Michael Rousseau, Self Portrait - age 36, 38"x 28", 2010.
June 2, 2013
Photos by Grier Horner/All Rights Reserved For the last four or five months, I have been letting my hair grow. And I'm pulling it back and tying it with special elastics my granddaughter gave me. The plan is to grow a top knot like the guy below. I saw two young guys sporting them in Lake Charles, Louisiana, earlier this year and that's when I got the urge. I didn't like the way I looked so I told myself, "What the hell."
I liked to think it would make me look a little menacing. But Babbie tells me that all it does "is make you look old and tired." I think she also tossed in the word pathetic for good measure. I suspect she's right but I tell her that after it grows another inch and I can catch all the hair in the knot it will look better. At first I was self conscious when my hair and I went out in public. But that's only a problem occasionally now. We've been invited to dinner at a pretty fancy club. I wonder what the reaction will be there.

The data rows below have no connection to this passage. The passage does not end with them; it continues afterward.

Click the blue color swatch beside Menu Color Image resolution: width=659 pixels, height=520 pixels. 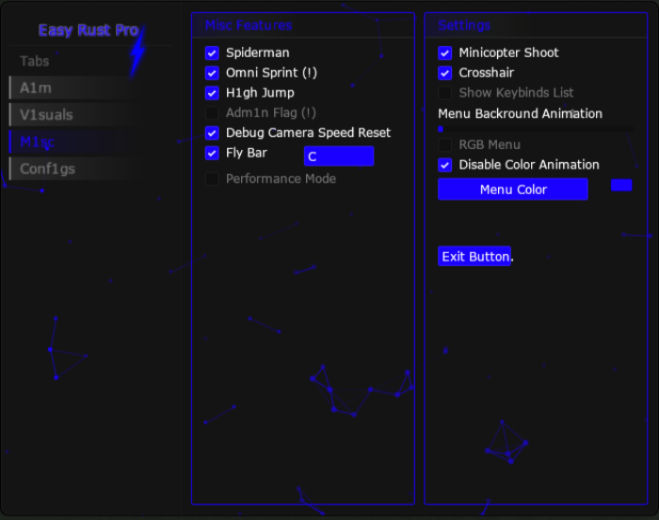point(621,185)
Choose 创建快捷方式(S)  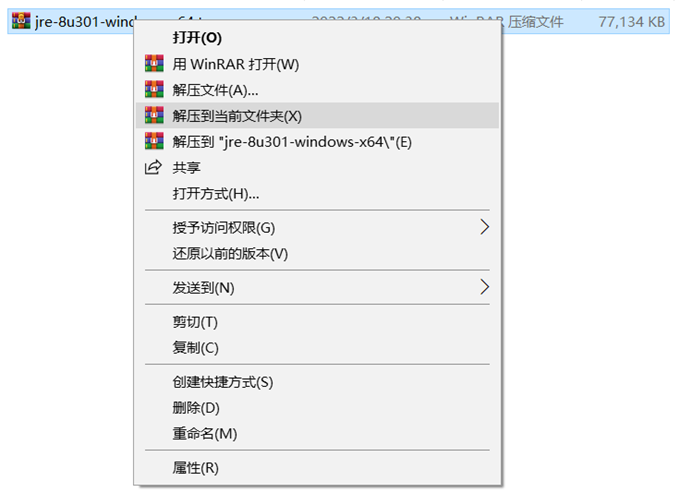click(223, 382)
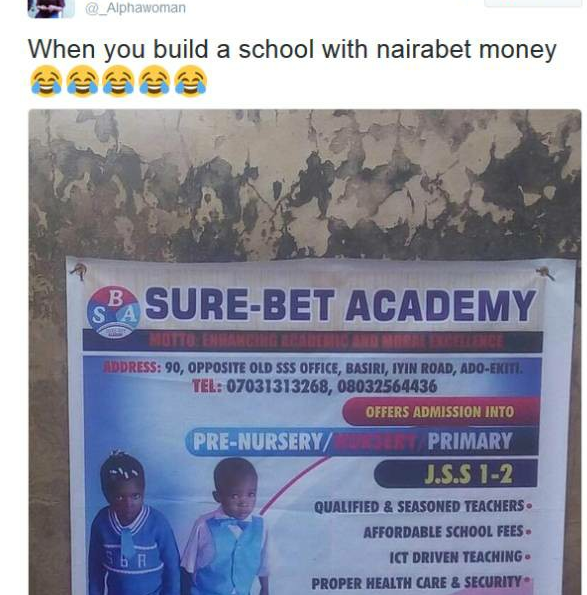Click the PRE-NURSERY label on the banner
The image size is (587, 595).
258,442
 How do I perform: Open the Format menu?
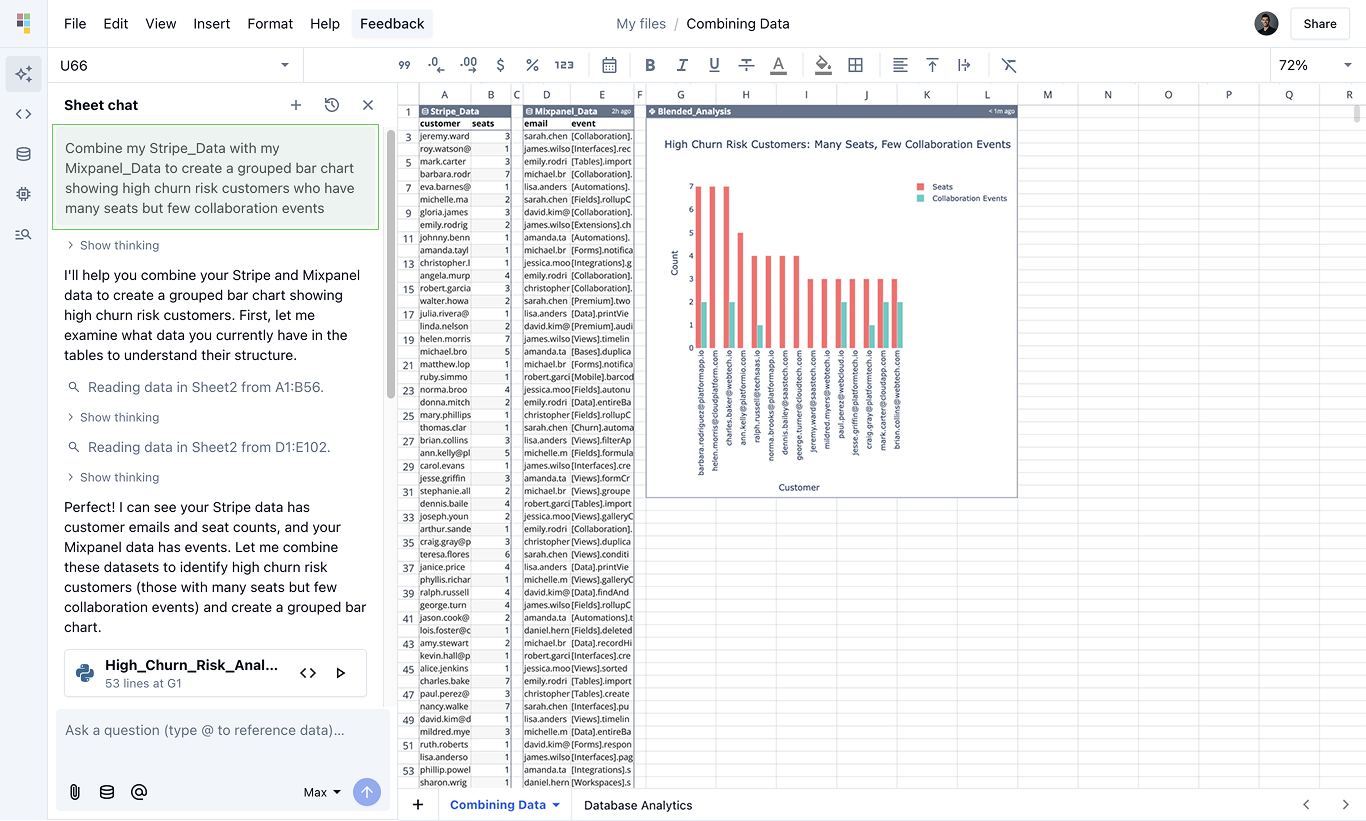click(270, 23)
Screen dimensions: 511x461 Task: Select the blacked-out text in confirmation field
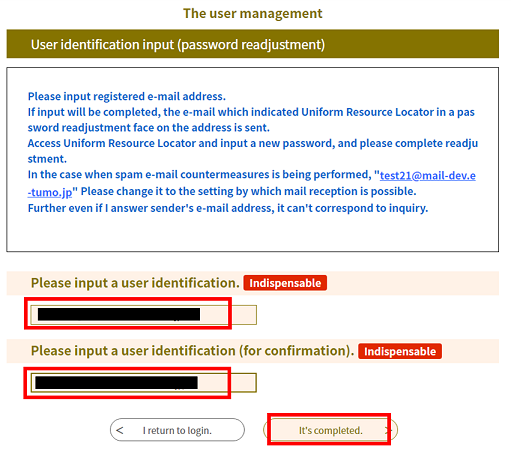tap(116, 383)
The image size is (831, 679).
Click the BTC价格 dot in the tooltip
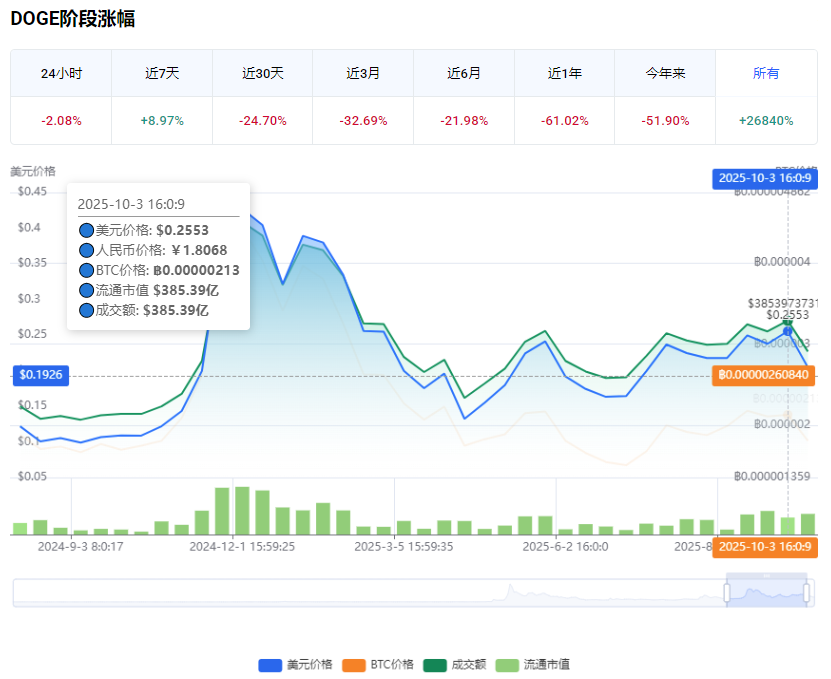coord(87,268)
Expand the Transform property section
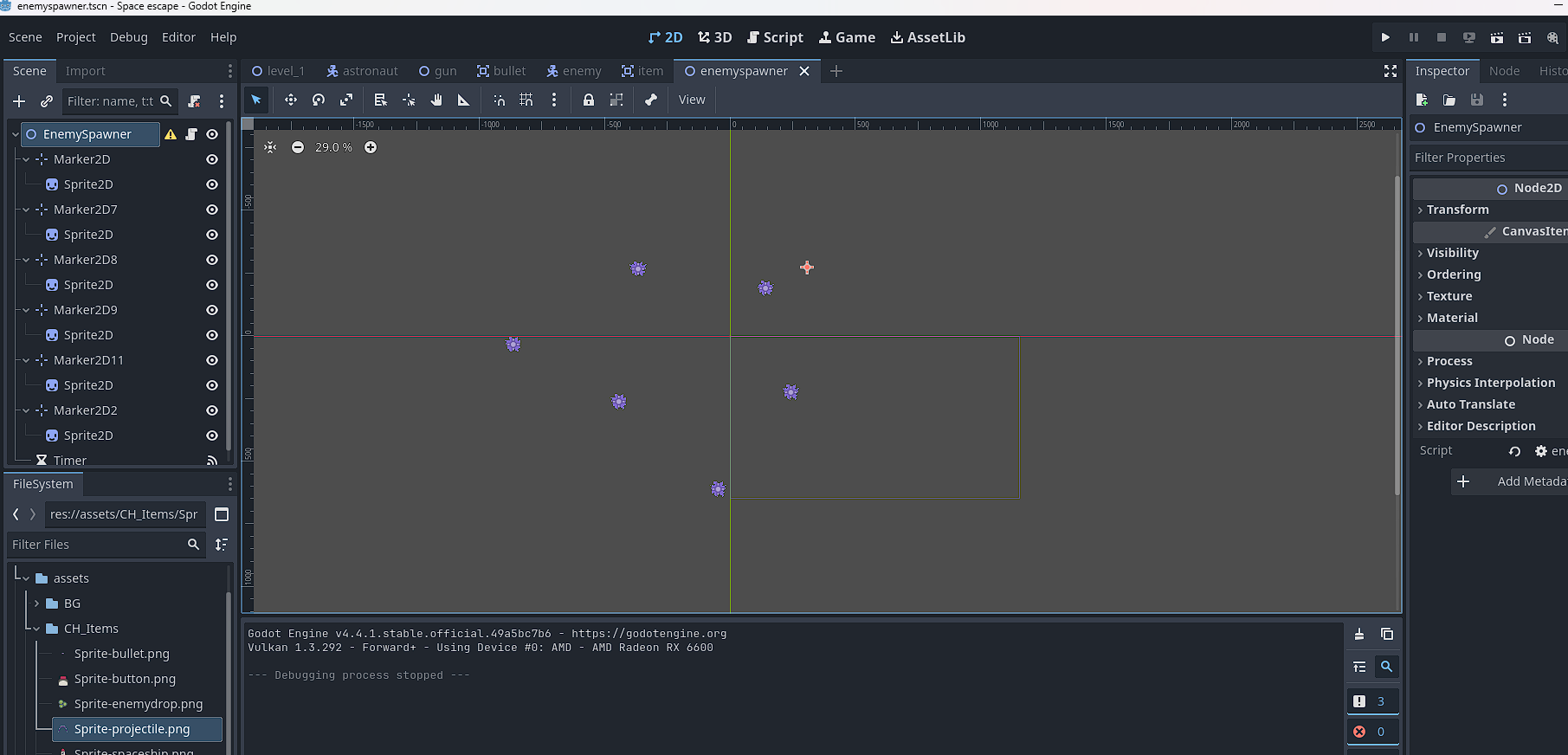This screenshot has height=755, width=1568. point(1458,210)
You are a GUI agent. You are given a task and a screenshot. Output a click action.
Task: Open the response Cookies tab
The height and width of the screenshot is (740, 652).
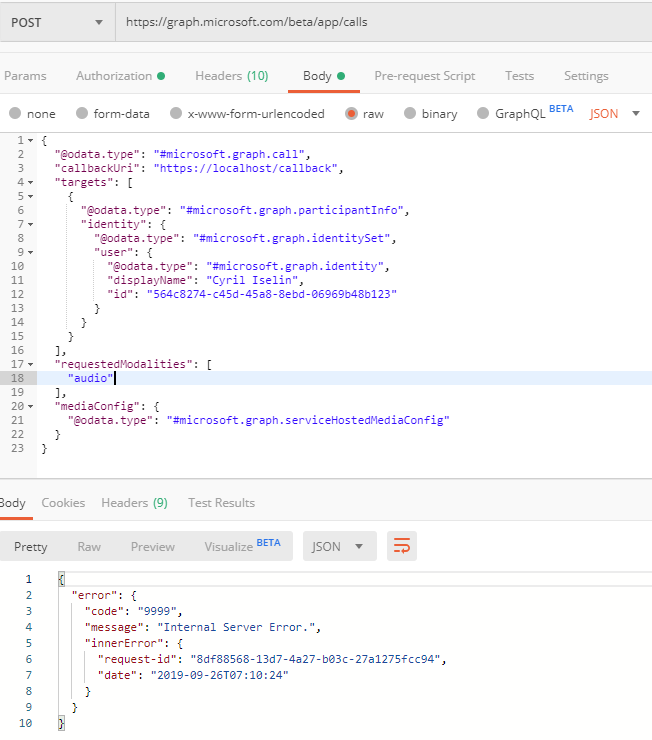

Yesterday it was very hot when I woke up and I didn't like the way the long hair felt around my ears and down my neck. I almost called Bridget to see if she could cut it off. But the heat didn't bother me after I pulled it back and tied it up. Friday night we went to the Iron Horse in Northampton to see Della Mae, an exciting bluegrass band composed of five young women. We hooked up with Peter and Eliza there and Eliza, bless her heart, said she liked it. Judy S. told me she did, too. But most of the reaction has been negative. It has made a number of people burst out laughing. Apparently they didn't feel menaced. Also, two women have patted the little pony tail fondly. Or was it with bemusement?